■ EXERCISE DIRECTIONS ■
Would you pull out the text of every item below, word for word, and leave the pictures out of your answer?

■ SUPPLIED INFORMATION ■
▬▬▬
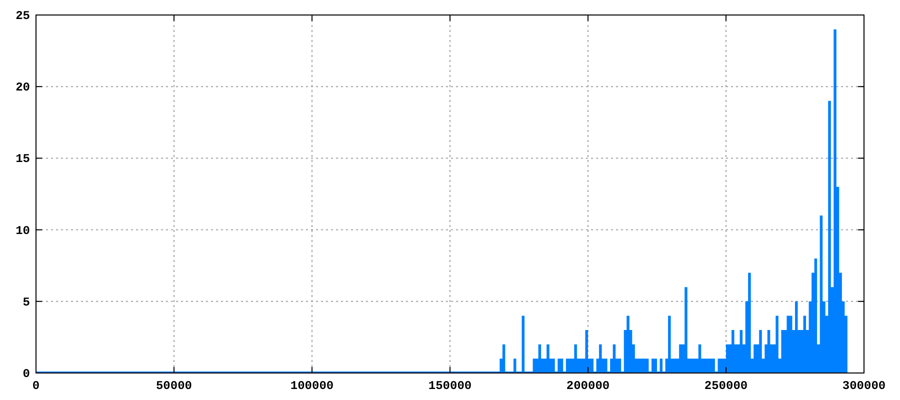  What do you see at coordinates (450, 386) in the screenshot?
I see `x-tick-label: 150000` at bounding box center [450, 386].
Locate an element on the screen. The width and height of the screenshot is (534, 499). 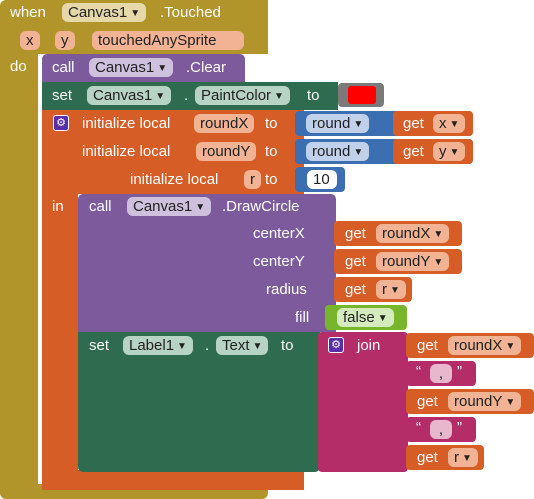
init-label-1: initialize local is located at coordinates (126, 124).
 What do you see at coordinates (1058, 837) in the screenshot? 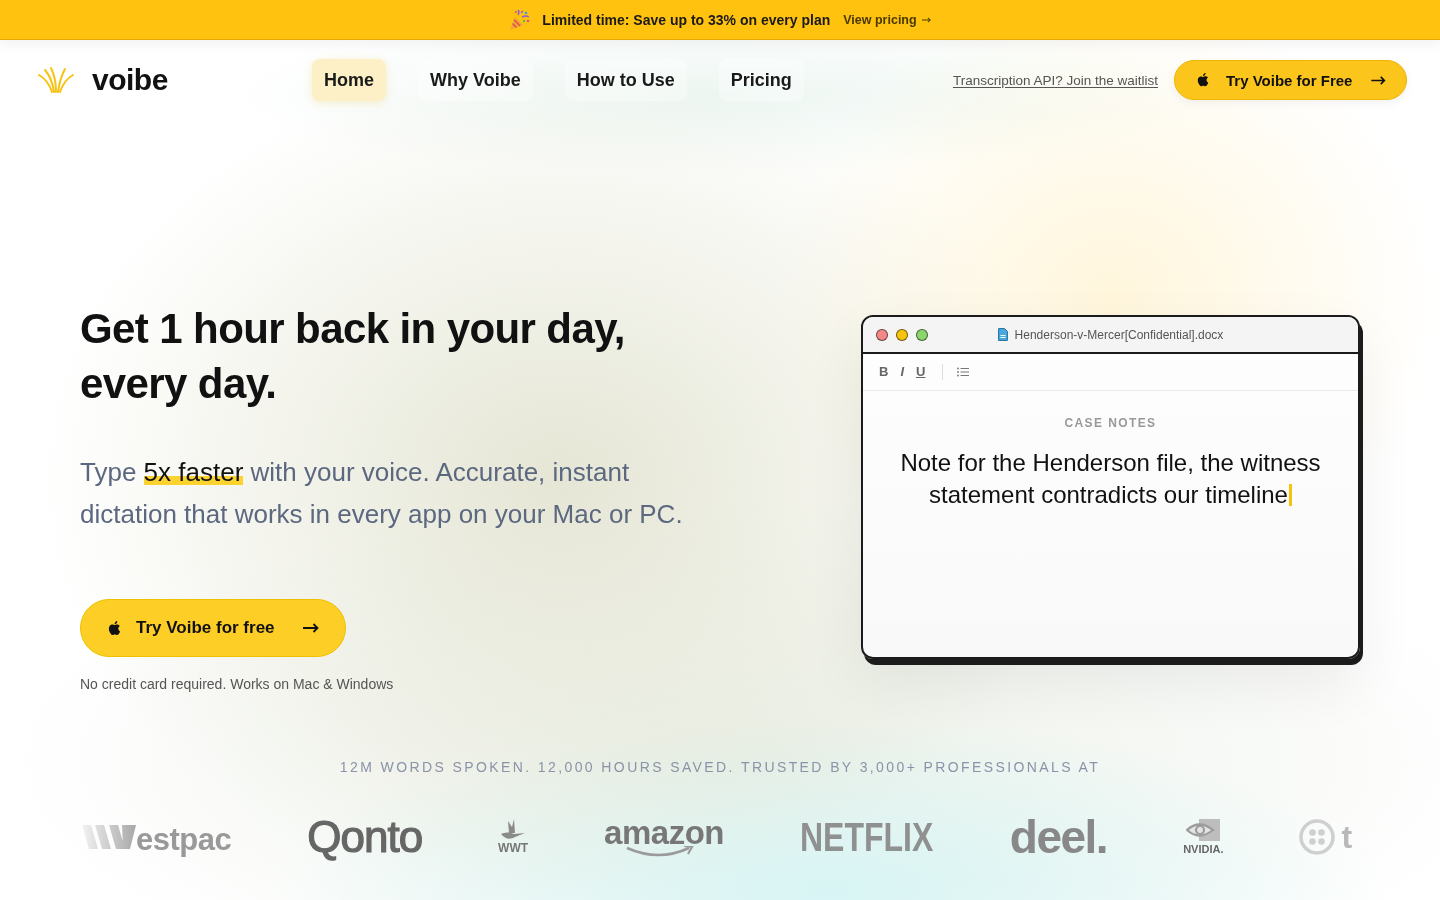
▬▬▬
■ TASK OUTPUT ■
  What do you see at coordinates (450, 386) in the screenshot?
I see `x-tick-label: 150000` at bounding box center [450, 386].
Locate an element on the screen. The width and height of the screenshot is (534, 499). 
init-label-1: initialize local is located at coordinates (126, 124).
 What do you see at coordinates (1058, 837) in the screenshot? 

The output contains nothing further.